Inquinamento in Italia: alcuni dati del Rapporto

L’indagine è stata svolta analizzando indicatori sulla salute, ambientali e socio-demografici. Dai dati emerge quanto le disuguaglianze economiche e sociali accrescano l’impatto di inquinamento atmosferico (da particolato, biossido di azoto e ozono) e acustico e delle temperature estreme.

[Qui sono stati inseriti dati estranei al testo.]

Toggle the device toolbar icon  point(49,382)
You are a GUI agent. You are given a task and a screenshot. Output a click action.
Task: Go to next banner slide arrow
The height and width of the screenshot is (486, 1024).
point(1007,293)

I paesi del Sud e dell’Est Europa sono quelli più vulnerabili. Il report dell’Agenzia Ue, infatti, evidenzia come i rischi maggiori per la salute da inquinamento e i cambiamenti climatici, siano maggiormente registrati nelle zone dove i redditi e il livello di istruzione sono inferiori alla media europea.

Non solo, sono le stesse aree in cui i tassi di disoccupazione a lungo termine e di anzianità della popolazione sono superiori. Tra le città con i più alti livelli di disoccupazione e la più alta esposizione al particolato Pm10 troviamo Torino, Stara Zagora (Bulgaria) e Nicosia (Cipro).

L’Italia, dunque, è uno dei tre paesi Ue (insieme alla Grecia e alla Slovacchia) che possiede più aree in cui ai rischi ambientali si sovrappongono fattori sociali.